[EXERCISE BRIEF]
Every record must be reproduced exactly. Leave none out.

[DATASET RECORDS]
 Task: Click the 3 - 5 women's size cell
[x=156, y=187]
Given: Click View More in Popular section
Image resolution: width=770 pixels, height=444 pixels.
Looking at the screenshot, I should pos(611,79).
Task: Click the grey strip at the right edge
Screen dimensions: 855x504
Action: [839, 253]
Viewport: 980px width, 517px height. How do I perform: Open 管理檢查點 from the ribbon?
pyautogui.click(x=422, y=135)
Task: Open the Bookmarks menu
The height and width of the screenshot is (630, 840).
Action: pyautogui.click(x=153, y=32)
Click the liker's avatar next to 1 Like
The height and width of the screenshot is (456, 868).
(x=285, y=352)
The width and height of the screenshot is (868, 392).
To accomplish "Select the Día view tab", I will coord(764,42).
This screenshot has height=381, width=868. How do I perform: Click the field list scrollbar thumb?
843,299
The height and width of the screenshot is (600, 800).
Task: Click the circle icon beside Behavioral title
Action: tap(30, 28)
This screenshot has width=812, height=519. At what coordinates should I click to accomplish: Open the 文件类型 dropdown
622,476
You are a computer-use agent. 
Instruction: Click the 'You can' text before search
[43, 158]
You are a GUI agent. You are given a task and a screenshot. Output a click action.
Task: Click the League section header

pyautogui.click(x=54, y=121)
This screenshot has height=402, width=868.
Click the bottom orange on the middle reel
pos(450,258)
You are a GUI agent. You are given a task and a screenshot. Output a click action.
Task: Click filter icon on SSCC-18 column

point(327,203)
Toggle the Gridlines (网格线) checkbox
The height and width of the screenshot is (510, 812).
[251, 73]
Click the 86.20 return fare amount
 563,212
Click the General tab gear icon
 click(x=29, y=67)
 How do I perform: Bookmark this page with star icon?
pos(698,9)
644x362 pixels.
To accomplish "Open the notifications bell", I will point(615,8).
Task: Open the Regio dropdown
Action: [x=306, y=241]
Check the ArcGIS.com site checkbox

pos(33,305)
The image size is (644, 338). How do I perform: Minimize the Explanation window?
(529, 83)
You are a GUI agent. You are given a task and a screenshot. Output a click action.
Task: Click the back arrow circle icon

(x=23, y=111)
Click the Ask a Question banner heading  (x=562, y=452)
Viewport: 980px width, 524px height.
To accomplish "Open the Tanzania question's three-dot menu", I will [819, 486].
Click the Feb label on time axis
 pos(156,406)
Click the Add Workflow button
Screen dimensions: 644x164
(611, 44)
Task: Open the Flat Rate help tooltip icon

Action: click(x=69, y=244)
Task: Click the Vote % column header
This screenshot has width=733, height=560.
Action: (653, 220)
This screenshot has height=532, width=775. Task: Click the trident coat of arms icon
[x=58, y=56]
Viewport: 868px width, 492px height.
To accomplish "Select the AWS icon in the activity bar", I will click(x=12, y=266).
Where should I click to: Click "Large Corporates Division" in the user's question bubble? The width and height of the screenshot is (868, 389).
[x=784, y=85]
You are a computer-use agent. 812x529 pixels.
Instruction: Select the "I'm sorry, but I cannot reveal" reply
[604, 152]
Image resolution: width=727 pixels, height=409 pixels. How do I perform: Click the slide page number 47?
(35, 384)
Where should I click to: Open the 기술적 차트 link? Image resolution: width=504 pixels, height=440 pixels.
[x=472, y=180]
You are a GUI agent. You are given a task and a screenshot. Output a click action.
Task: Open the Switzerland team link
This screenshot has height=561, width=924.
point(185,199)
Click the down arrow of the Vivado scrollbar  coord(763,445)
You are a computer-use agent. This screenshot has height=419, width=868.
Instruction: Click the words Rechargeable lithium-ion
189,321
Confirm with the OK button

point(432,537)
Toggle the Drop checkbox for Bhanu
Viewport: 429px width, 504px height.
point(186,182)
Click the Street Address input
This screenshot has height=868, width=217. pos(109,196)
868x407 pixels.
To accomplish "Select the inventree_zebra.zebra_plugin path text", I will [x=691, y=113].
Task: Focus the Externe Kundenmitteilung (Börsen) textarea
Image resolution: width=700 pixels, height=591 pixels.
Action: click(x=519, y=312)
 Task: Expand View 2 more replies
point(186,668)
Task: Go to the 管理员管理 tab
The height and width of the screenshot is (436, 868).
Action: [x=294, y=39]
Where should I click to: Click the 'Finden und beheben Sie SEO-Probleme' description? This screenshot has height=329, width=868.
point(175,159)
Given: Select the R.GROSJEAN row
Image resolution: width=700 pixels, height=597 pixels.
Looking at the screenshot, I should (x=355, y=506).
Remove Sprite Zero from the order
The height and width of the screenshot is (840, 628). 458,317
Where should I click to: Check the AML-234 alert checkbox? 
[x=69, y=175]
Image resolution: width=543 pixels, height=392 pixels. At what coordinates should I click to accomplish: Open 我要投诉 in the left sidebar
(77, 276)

[EXERCISE SOLUTION]
 Task: Click the 3 - 5 women's size cell
[x=156, y=187]
Given: Click View More in Popular section
Image resolution: width=770 pixels, height=444 pixels.
Looking at the screenshot, I should pos(611,79).
Task: Click the grey strip at the right edge
Screen dimensions: 855x504
Action: [839, 253]
Viewport: 980px width, 517px height. How do I perform: Open 管理檢查點 from the ribbon?
pyautogui.click(x=422, y=135)
Task: Open the Bookmarks menu
The height and width of the screenshot is (630, 840).
Action: pyautogui.click(x=153, y=32)
Click the liker's avatar next to 1 Like
The height and width of the screenshot is (456, 868).
(x=285, y=352)
The width and height of the screenshot is (868, 392).
To accomplish "Select the Día view tab", I will coord(764,42).
This screenshot has height=381, width=868. How do I perform: Click the field list scrollbar thumb?
843,299
The height and width of the screenshot is (600, 800).
Task: Click the circle icon beside Behavioral title
Action: tap(30, 28)
This screenshot has width=812, height=519. At what coordinates should I click to accomplish: Open the 文件类型 dropdown
622,476
You are a computer-use agent. 
Instruction: Click the 'You can' text before search
[43, 158]
You are a GUI agent. You are given a task and a screenshot. Output a click action.
Task: Click the League section header

pyautogui.click(x=54, y=121)
This screenshot has height=402, width=868.
Click the bottom orange on the middle reel
pos(450,258)
You are a GUI agent. You are given a task and a screenshot. Output a click action.
Task: Click filter icon on SSCC-18 column

point(327,203)
Toggle the Gridlines (网格线) checkbox
The height and width of the screenshot is (510, 812).
[251, 73]
Click the 86.20 return fare amount
 563,212
Click the General tab gear icon
 click(x=29, y=67)
 How do I perform: Bookmark this page with star icon?
pos(698,9)
644x362 pixels.
To accomplish "Open the notifications bell", I will point(615,8).
Task: Open the Regio dropdown
Action: [x=306, y=241]
Check the ArcGIS.com site checkbox

pos(33,305)
The image size is (644, 338). How do I perform: Minimize the Explanation window?
(529, 83)
You are a GUI agent. You are given a task and a screenshot. Output a click action.
Task: Click the back arrow circle icon

(x=23, y=111)
Click the Ask a Question banner heading  (x=562, y=452)
Viewport: 980px width, 524px height.
To accomplish "Open the Tanzania question's three-dot menu", I will [819, 486].
Click the Feb label on time axis
 pos(156,406)
Click the Add Workflow button
Screen dimensions: 644x164
(611, 44)
Task: Open the Flat Rate help tooltip icon

Action: click(x=69, y=244)
Task: Click the Vote % column header
This screenshot has width=733, height=560.
Action: (653, 220)
This screenshot has height=532, width=775. Task: Click the trident coat of arms icon
[x=58, y=56]
Viewport: 868px width, 492px height.
To accomplish "Select the AWS icon in the activity bar", I will click(x=12, y=266).
Where should I click to: Click "Large Corporates Division" in the user's question bubble? The width and height of the screenshot is (868, 389).
[x=784, y=85]
You are a computer-use agent. 812x529 pixels.
Instruction: Select the "I'm sorry, but I cannot reveal" reply
[604, 152]
Image resolution: width=727 pixels, height=409 pixels. How do I perform: Click the slide page number 47?
(35, 384)
Where should I click to: Open the 기술적 차트 link? Image resolution: width=504 pixels, height=440 pixels.
[x=472, y=180]
You are a GUI agent. You are given a task and a screenshot. Output a click action.
Task: Open the Switzerland team link
This screenshot has height=561, width=924.
point(185,199)
Click the down arrow of the Vivado scrollbar  coord(763,445)
You are a computer-use agent. This screenshot has height=419, width=868.
Instruction: Click the words Rechargeable lithium-ion
189,321
Confirm with the OK button

point(432,537)
Toggle the Drop checkbox for Bhanu
Viewport: 429px width, 504px height.
point(186,182)
Click the Street Address input
This screenshot has height=868, width=217. pos(109,196)
868x407 pixels.
To accomplish "Select the inventree_zebra.zebra_plugin path text", I will [x=691, y=113].
Task: Focus the Externe Kundenmitteilung (Börsen) textarea
Image resolution: width=700 pixels, height=591 pixels.
Action: click(x=519, y=312)
 Task: Expand View 2 more replies
point(186,668)
Task: Go to the 管理员管理 tab
The height and width of the screenshot is (436, 868).
Action: [x=294, y=39]
Where should I click to: Click the 'Finden und beheben Sie SEO-Probleme' description? This screenshot has height=329, width=868.
point(175,159)
Given: Select the R.GROSJEAN row
Image resolution: width=700 pixels, height=597 pixels.
Looking at the screenshot, I should (x=355, y=506).
Remove Sprite Zero from the order
The height and width of the screenshot is (840, 628). 458,317
Where should I click to: Check the AML-234 alert checkbox? 
[x=69, y=175]
Image resolution: width=543 pixels, height=392 pixels. At what coordinates should I click to accomplish: Open 我要投诉 in the left sidebar
(77, 276)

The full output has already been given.